The Wayback Machine seems to archive 404 pages as well as actual content.
For example this page has a ton of 404 pages, and only the first few copies have actual content.

Is there any way to just show the non-404-pages in the calender view? And/or is there any way to (automatically) go to the latest non-404 copy in the archive?


There is a JSON API that seems to return the latest successfully (non-404) archived copy. For my example it looks like this. It could possibly be utilized by a bookmarklet or addon or something.

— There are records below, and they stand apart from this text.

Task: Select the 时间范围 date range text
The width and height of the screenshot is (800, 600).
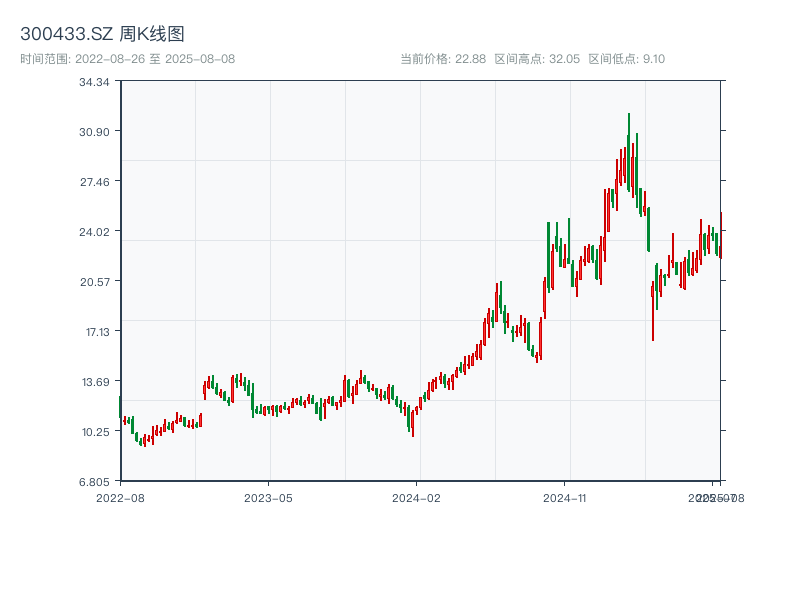Action: [x=128, y=59]
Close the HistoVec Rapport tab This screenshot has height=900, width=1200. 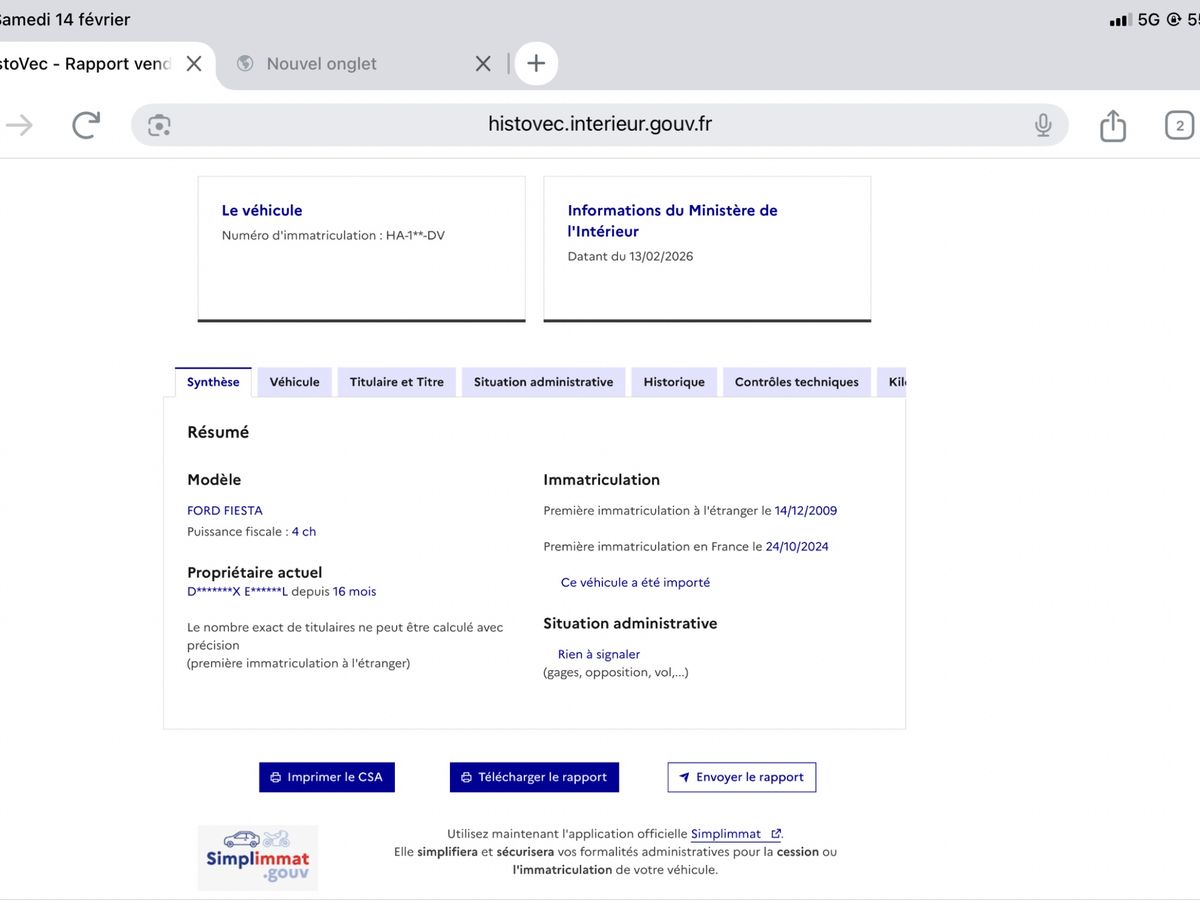pyautogui.click(x=194, y=63)
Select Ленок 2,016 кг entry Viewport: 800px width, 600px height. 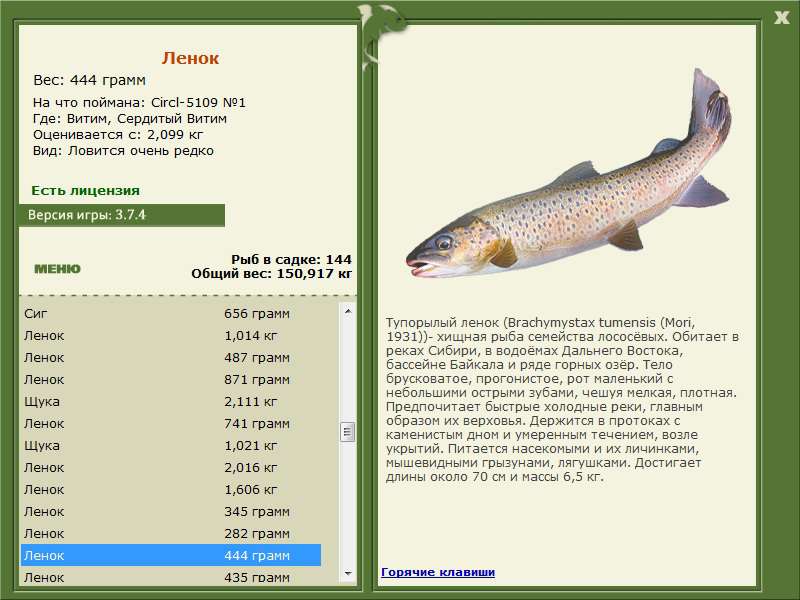tap(170, 467)
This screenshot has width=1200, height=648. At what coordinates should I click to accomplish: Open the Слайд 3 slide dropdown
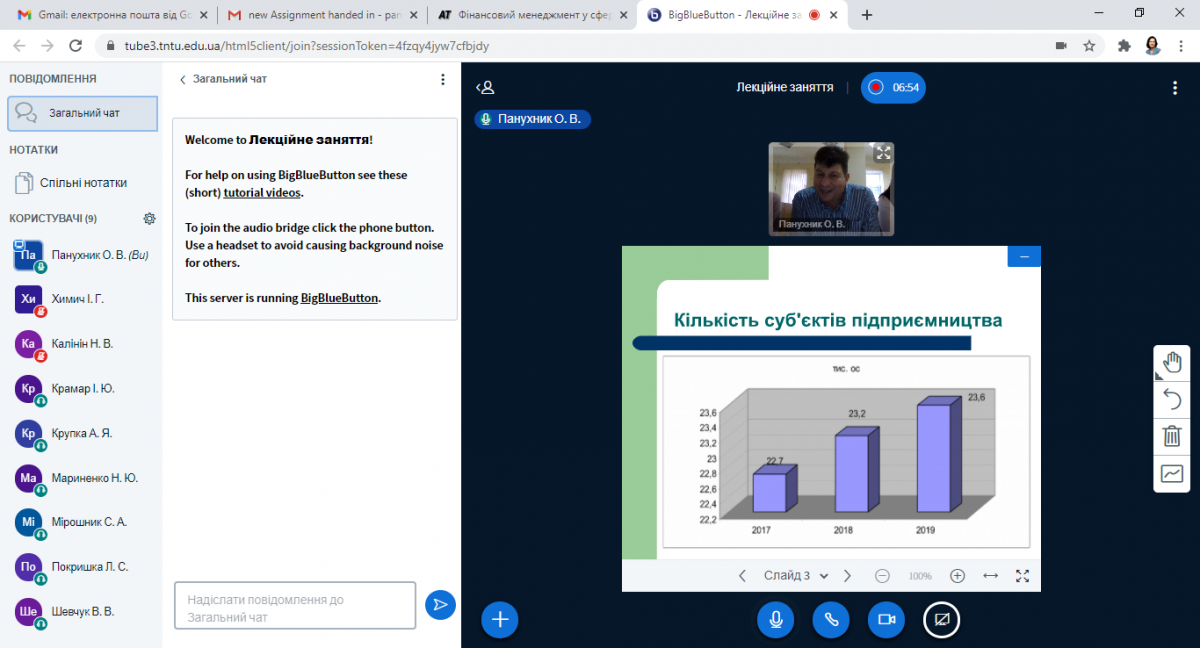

This script uses that API, but it is for webmasters:
http://blog.archive.org/2013/10/24/web-archive-404-handler-for-webmasters/

Best Answer

I am currently using the following bookmarklet:

var f = function(jsn){window.location.href=jsn.archived_snapshots.closest.url;};var d = document,z=d.createElement('script'),b=d.body,l=d.location;z.setAttribute('src','https://archive.org/wayback/available?url='+encodeURIComponent(l.href)+'&callback=f');z.setAttribute('type', "application/javascript");b.appendChild(z);void(0);

or for sites where I haven't enabled javascript (in the NoScript addon) i use

javascript:(function(){window.location=window.location.toString().replace(/^/,"http://archive.org/wayback/available?url=");})()

followed by

javascript:(function(){a=JSON.parse(document.getElementsByTagName("pre")[0].innerHTML);window.location=a.archived_snapshots.closest.url;})()

This uses the API I mentioned above in the question. They are tested in Firefox 32.0 and probably contains multiple bugs.